What you should do: Across the listing below, count the lines holding "computer". State the number and nothing more.

==================================================

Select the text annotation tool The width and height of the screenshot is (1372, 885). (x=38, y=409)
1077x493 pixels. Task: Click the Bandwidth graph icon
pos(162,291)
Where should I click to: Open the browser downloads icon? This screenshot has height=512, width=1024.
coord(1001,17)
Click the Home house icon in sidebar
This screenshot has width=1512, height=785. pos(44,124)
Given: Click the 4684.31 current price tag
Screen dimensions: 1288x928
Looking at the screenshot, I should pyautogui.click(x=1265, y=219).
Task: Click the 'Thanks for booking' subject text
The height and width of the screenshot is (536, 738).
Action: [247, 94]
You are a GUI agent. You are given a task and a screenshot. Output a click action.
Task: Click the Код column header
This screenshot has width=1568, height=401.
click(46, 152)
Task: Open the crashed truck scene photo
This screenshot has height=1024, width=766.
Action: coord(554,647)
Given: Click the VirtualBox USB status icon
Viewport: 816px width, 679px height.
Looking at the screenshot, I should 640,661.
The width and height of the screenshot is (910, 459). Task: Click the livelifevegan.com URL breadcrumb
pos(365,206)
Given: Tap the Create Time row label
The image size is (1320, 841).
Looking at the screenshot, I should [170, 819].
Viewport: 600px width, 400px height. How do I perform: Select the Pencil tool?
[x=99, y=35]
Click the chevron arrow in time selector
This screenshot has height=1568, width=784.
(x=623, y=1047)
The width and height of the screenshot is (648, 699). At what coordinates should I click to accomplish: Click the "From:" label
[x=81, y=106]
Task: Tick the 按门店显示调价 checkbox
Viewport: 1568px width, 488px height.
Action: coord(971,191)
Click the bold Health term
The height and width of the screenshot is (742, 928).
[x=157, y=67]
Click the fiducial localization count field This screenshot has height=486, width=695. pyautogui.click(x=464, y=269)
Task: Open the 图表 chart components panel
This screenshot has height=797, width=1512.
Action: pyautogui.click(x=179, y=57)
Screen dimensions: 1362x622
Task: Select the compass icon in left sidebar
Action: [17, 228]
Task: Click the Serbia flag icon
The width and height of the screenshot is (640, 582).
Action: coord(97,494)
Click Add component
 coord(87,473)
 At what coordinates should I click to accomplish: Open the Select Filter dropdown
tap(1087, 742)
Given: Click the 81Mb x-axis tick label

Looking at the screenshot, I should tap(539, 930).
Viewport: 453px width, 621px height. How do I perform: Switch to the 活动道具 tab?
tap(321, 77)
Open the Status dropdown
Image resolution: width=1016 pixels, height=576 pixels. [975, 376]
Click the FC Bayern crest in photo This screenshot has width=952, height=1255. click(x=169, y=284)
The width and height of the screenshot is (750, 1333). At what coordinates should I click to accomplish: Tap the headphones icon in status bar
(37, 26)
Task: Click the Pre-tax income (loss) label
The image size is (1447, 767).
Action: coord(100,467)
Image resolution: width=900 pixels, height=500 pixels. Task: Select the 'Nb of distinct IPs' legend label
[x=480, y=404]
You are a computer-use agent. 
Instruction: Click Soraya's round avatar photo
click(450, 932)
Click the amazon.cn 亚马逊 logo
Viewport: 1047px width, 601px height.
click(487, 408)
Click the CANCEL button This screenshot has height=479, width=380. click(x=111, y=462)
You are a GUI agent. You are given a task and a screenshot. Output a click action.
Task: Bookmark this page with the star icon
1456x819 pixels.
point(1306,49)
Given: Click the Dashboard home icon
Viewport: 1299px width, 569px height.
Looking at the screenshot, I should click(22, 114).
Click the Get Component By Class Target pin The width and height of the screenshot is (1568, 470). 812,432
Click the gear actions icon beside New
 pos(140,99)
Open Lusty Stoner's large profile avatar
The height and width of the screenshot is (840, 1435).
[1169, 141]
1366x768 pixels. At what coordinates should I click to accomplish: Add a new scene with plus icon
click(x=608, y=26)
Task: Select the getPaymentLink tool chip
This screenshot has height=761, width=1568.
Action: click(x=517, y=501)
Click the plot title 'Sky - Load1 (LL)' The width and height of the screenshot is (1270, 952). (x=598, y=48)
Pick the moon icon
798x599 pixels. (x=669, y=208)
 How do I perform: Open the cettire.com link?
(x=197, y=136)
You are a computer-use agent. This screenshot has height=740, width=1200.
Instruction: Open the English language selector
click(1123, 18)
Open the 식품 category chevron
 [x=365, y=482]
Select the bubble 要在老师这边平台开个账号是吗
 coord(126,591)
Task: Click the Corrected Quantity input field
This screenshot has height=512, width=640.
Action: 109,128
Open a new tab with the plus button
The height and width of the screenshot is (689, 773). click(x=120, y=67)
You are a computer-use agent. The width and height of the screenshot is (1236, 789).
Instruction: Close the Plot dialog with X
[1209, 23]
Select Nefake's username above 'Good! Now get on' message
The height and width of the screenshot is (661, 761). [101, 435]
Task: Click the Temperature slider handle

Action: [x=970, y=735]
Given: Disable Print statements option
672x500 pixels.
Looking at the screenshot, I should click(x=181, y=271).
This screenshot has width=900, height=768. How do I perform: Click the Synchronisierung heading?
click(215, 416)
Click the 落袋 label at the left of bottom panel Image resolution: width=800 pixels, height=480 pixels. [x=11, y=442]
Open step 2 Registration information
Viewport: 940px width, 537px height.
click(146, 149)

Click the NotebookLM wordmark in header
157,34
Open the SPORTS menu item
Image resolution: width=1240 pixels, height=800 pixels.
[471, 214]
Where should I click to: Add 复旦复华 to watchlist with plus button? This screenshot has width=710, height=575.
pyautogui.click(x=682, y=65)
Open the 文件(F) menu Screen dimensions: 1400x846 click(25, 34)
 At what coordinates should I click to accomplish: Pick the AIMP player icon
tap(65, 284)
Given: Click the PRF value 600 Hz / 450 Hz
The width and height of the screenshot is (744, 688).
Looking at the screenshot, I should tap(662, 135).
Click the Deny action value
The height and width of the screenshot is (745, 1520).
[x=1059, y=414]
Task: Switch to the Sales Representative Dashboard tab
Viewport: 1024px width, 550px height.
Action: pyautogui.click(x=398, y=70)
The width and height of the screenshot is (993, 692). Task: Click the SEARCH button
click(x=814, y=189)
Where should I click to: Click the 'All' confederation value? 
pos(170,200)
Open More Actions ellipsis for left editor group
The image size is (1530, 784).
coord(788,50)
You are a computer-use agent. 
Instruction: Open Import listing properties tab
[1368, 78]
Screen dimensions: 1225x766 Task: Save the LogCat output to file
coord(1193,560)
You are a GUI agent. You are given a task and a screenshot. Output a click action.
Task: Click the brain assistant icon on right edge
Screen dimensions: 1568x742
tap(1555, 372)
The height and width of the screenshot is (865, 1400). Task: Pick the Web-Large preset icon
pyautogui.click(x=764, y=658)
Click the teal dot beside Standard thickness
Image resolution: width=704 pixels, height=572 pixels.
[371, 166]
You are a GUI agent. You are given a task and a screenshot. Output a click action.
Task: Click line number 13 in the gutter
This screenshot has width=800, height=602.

==================================================

Written answer: 4